Reforma prejudica comércio na Praça da Espanha

A reforma da Praça da Espanha começou há dois meses e já provoca reflexos ao comércio local. Apesar da queda nas vendas os lojistas estão confiantes com os resultados após o fim das obras.

Por Vitor Ferraz

A Praça da Espanha foi fechada com tapumes para o início da segunda fase das obras de reforma no dia 18 de julho. Segundo a prefeitura, as melhorias ainda devem demorar pelo menos mais sete meses. A obra vai custar mais de R$ 2 mi e deve beneficiar quem mora e trabalha na região. O projeto prevê a colocação de um novo piso, a melhoria na iluminação, a troca da bomba do chafariz, a construção de um palco e arquibancada, um novo parquinho para as crianças, além da reforma da Biblioteca Miguel de Cervantes.
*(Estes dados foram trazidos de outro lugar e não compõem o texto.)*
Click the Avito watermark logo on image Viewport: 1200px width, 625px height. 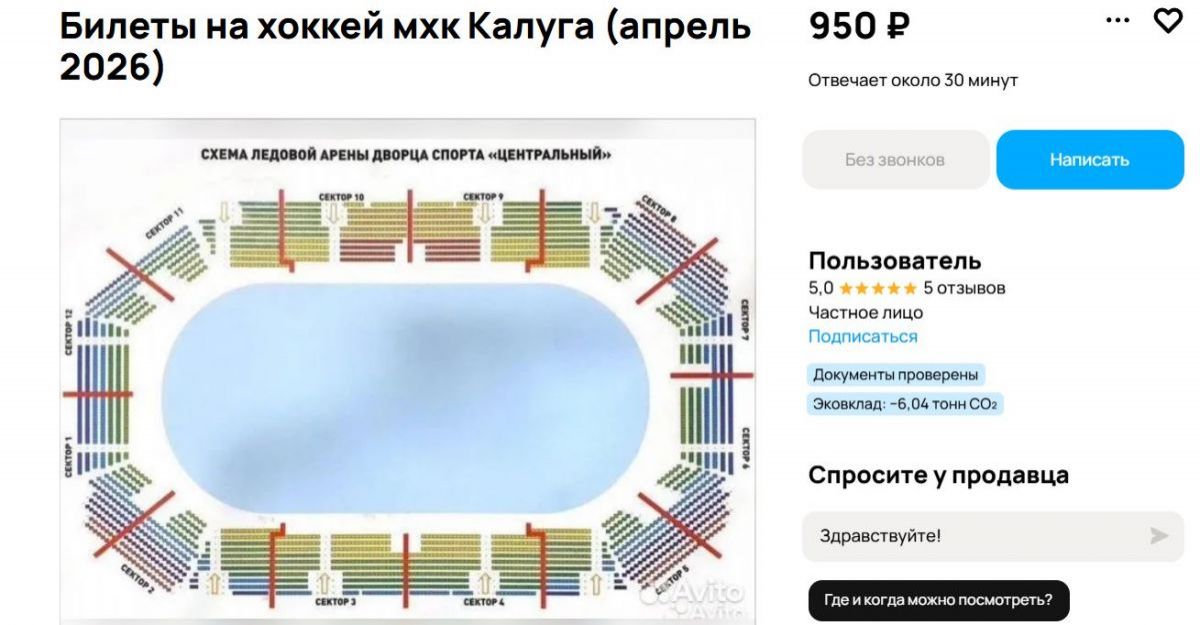click(694, 596)
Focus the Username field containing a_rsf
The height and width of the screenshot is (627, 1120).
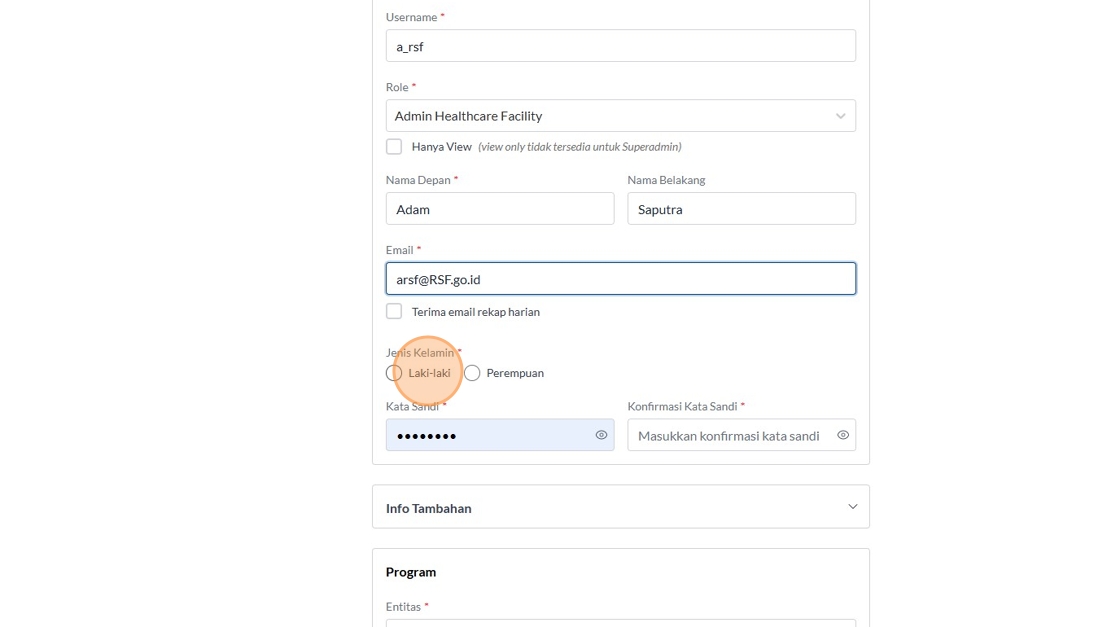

Nesses dois meses que a praça ficou fechada o movimento caiu e os negócios pioraram para os comerciantes locais como explica  Rafael, sub-gerente da Gelato Diletto. “A venda caiu um pouco sim, mas por enquanto ela está se mantendo. Estamos com bons números, porém, aquele público de praça, as famílias, acaba sendo perdido.” Mas Rafael está otimista quanto aos benefícios que a reforma deve trazer a sua empresa e especula um aumento de 50% nas vendas de seu produto.

Além do aumento do número de frequentadores, a segurança para o público que visita a praça também precisa melhorar, de acordo com Paulo Henrique, gerente de loja da Freddo Gelatteria. “Essa mudança deve ser acompanhada de alguns outros incentivos, como a melhoria do acompanhamento da polícia, já que o local é ponto de encontro de jovens. Não é só a reforma que vai melhorar, precisamos também de um acompanhamento maior dos órgãos públicos”, completa Paulo Henrique.

 

Tapumes da obra servem como tela para artistas locais

A obra ainda apresenta uma bela iniciativa de artistas locais. Após um mês do início da segunda fase da obra, os tapumes, que interditam toda a extensão da praça, foram usados como verdadeiras telas para mostrar diversas obras e decorar o espaço. “É uma bela iniciativa, ela ajuda bastante na projeção da cultura e dos artistas locais e acredito que poderia ser copiada em outros espaços da cidade”, disse Gustavo Miranda, morador da região. Miranda ainda destaca que as obras de arte servem para atrair visitantes e acabam minimizando os impactos da reforma para os comerciantes locais.